* [What you are asked to do] Would it be possible to output exactly, and only, the lines below from the one holding "You are a GUI" to the last line, both included, with every picture left out?

* [Data supplied]
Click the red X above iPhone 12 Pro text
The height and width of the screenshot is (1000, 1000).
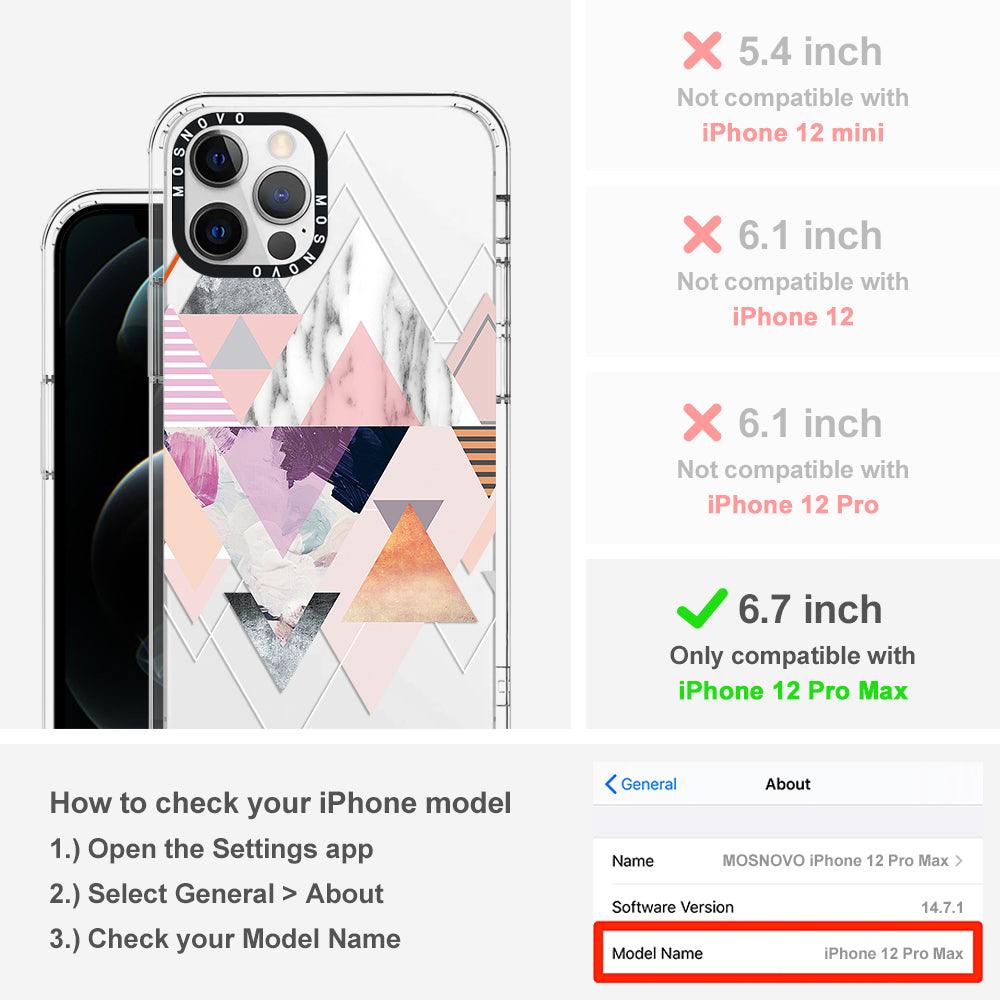point(702,422)
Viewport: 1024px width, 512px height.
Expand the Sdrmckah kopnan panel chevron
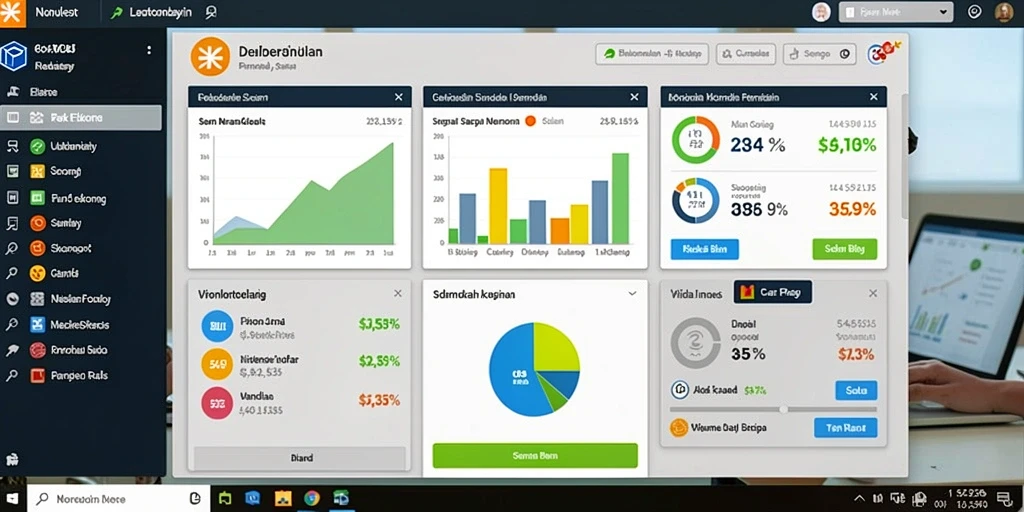tap(632, 294)
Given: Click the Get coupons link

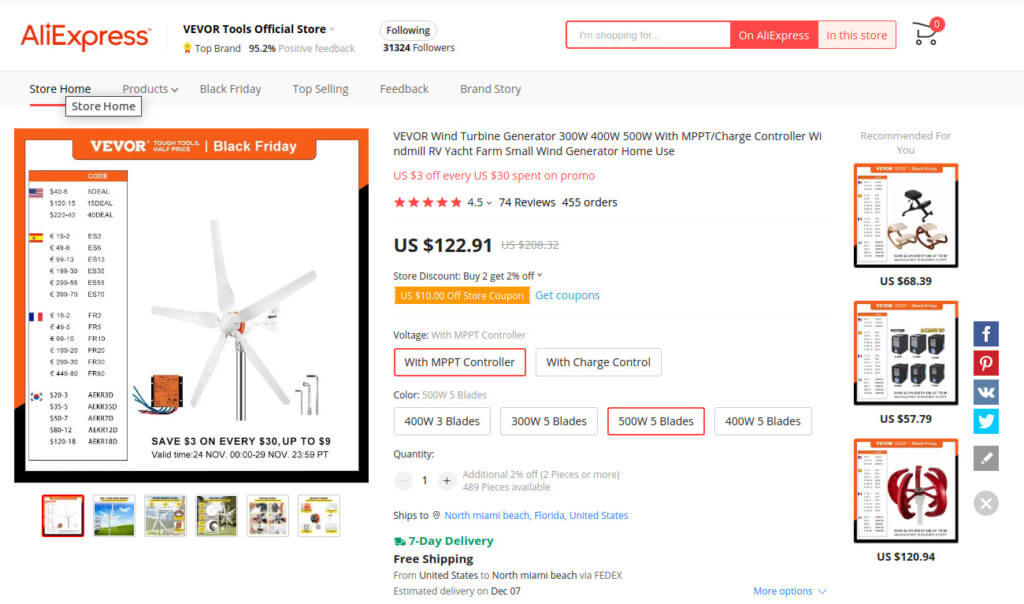Looking at the screenshot, I should point(567,295).
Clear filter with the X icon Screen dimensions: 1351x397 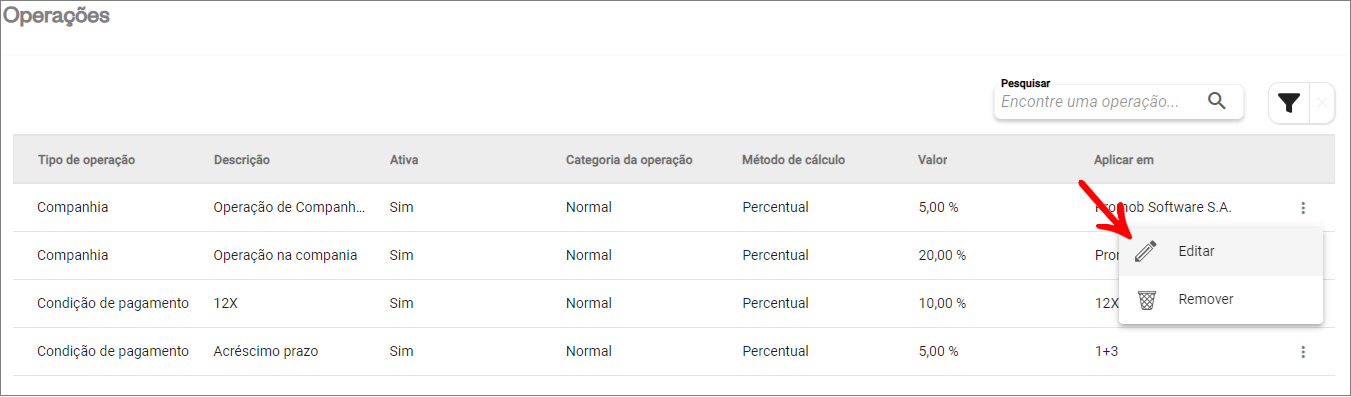[1322, 103]
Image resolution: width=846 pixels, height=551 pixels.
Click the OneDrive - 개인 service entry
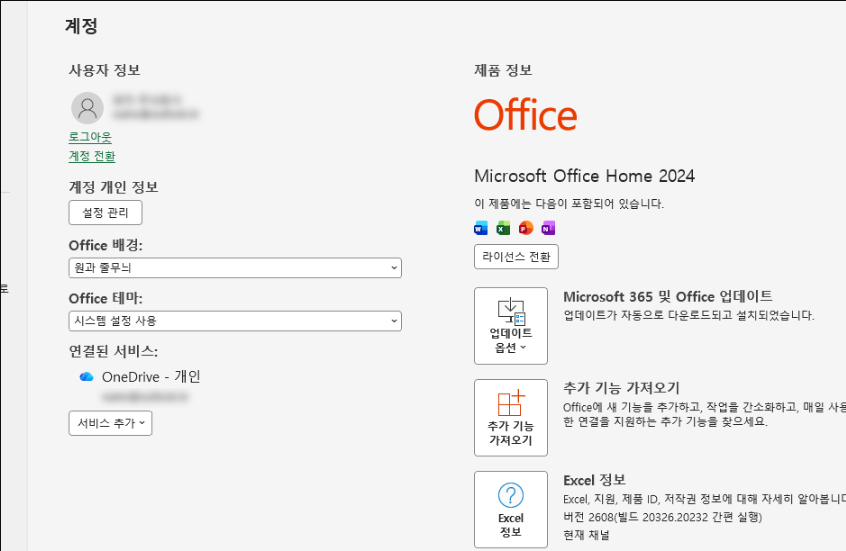[x=151, y=377]
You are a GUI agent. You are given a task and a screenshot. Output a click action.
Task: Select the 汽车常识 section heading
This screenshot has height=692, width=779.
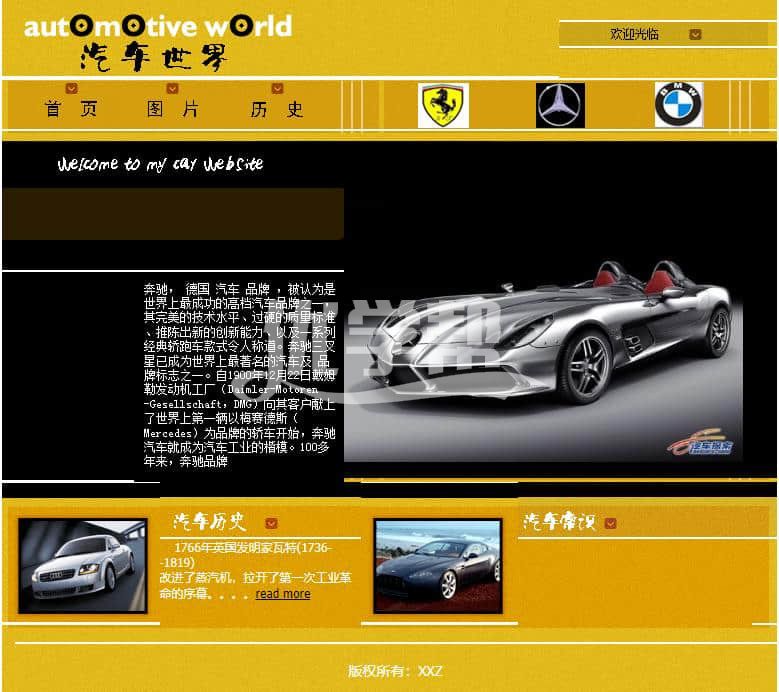559,522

* [Answer space]
You are a GUI agent. You are given a task and a screenshot. Output a click action.
Task: Select the 汽车常识 section heading
This screenshot has height=692, width=779.
559,522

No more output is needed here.